* ЦЕЛЬ ЗАДАНИЯ
Перепечатайте, пожалуйста, из отрывка о чтении Есенина всё от слов «Он всегда пренебрегает» и вниз до слов «шеи сшибить нелегко.».

* ВЫБРАННЫЙ ОТРЫВОК
──────────

Чтение Есенина, слава богу, обильно сохранилось, в отличие от пленки. Есть единственный восьмисекундный кусок, в котором он только голову поворачивает, это все, что нам осталось от живого Есенина. Но пленки с записями сохранилось очень много, и усилиями Льва Шилова, царствие ему небесное, все это замечательно звучит. Когда мы слышим монолог Хлопуши, мы слышим и упоение свободой этого ритма, мы понимаем, с каким наслаждением он это читает. Кстати говоря, слышим удивительные вещи. Когда мы видим портрет Есенина, мы представляем себе льющийся бархатный тенорок какого-то пастушка, что-нибудь такое бесконечно сладкозвучное. Но когда мы слышим этот жуткий, еще со всеми характерными рязанскими приметами страшный мужичий голос, который там ревет, мы начинаем примерно понимать, какая дикая сила сидела в его поэзии. Голос я, конечно, не воспроизведу, но интонации воспроизводятся…
Сумасшедшая, бешеная кровавая муть!
Что ты? Смерть? Иль исцеленье калекам?
Проведите, проведите меня к нему,
Я хочу видеть этого человека.
Он всегда пренебрегает драматической условностью, и Хлопуша у него так сильно хочет видеть этого человека, что вместо того, чтобы пройти к нему, десять минут об этом говорит. Но это как раз нормально, потому что здесь ему нужно выкричать эту боль и этот ужас. Я не говорю уже о гениальных, здесь совершенно уместных избыточных имажинистских метафорах:
Но озлобленное сердце никогда не заблудится,
Эту голову с шеи сшибить нелегко.
Оренбургская заря красноше́рстной верблюдицей
Рассветное роняла мне в рот молоко.И холодное, корявое вымя сквозь тьму
Прижимал я, как хлеб, к истощённым векам.
Проведите, проведите меня к нему,
Я хочу видеть этого человека.

──────────

* ИСХОДНЫЕ ДАННЫЕ

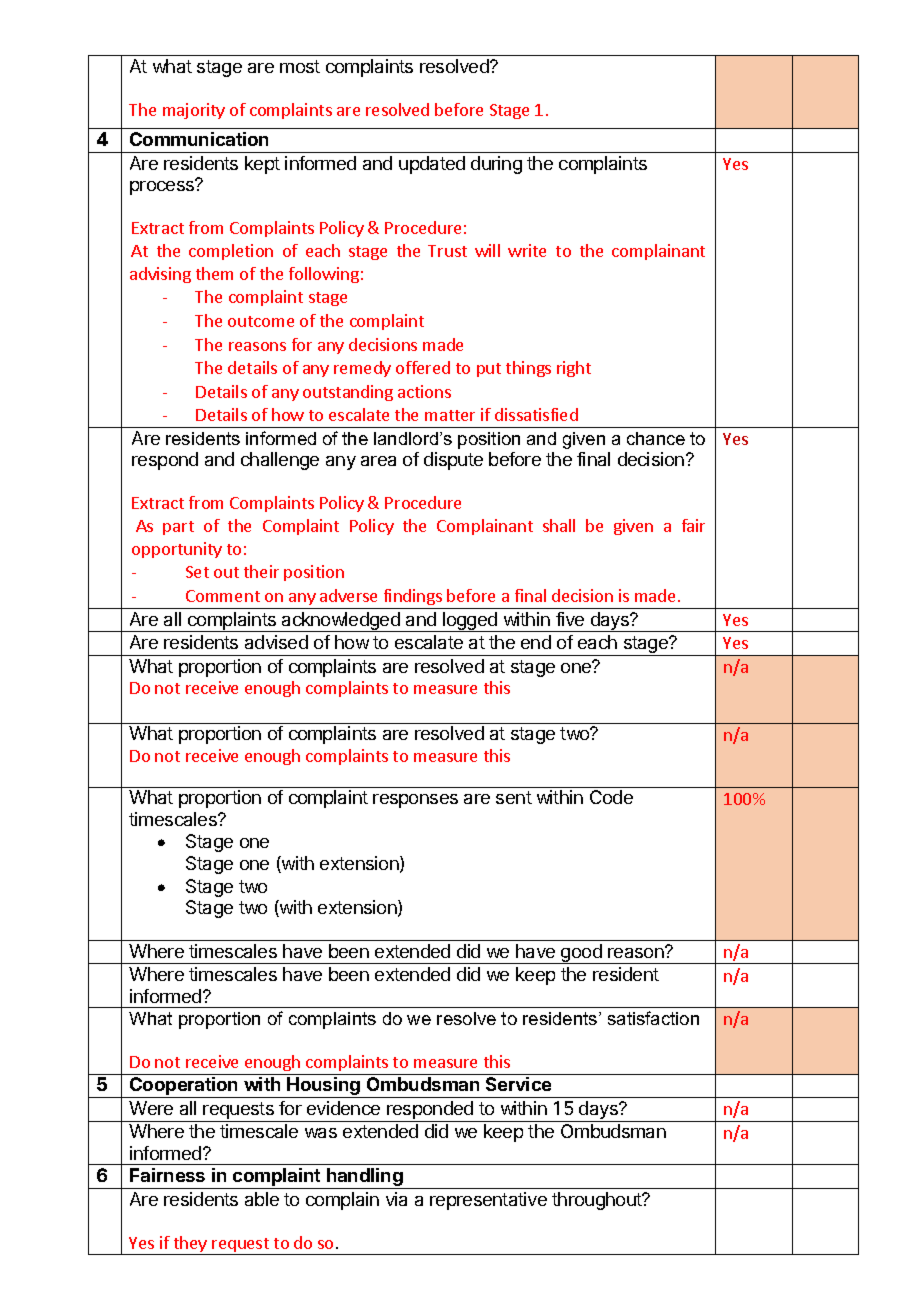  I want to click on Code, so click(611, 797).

──────────

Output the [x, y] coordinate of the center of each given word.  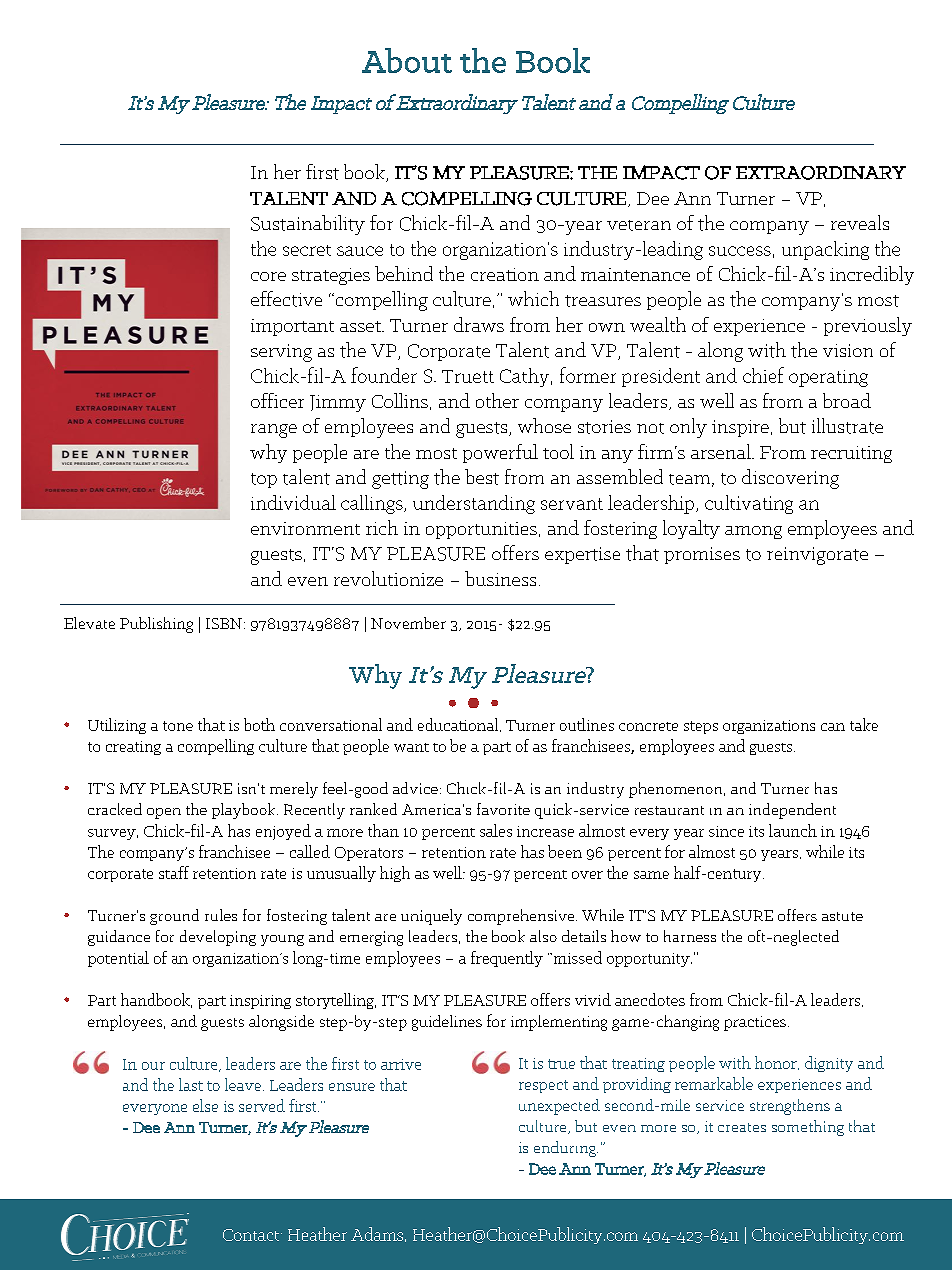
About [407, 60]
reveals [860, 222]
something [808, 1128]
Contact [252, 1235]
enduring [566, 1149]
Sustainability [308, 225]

──────────

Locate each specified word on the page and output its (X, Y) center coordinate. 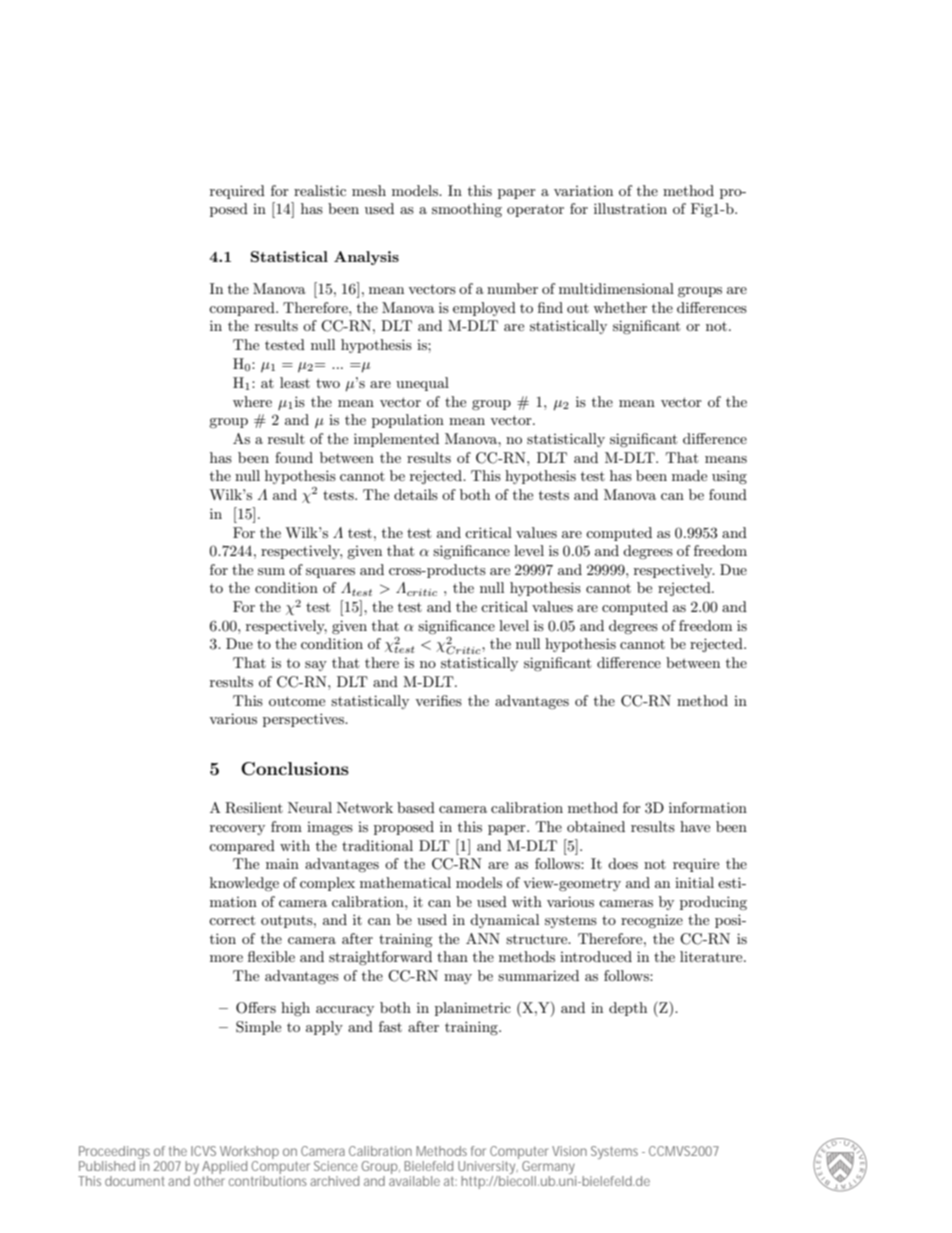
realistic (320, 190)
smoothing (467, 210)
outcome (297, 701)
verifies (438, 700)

──────────

* РЕШЕНИЕ ЗАДАНИЯ
Он всегда пренебрегает драматической условностью, и Хлопуша у него так сильно хочет видеть этого человека, что вместо того, чтобы пройти к нему, десять минут об этом говорит. Но это как раз нормально, потому что здесь ему нужно выкричать эту боль и этот ужас. Я не говорю уже о гениальных, здесь совершенно уместных избыточных имажинистских метафорах:
Но озлобленное сердце никогда не заблудится,
Эту голову с шеи сшибить нелегко.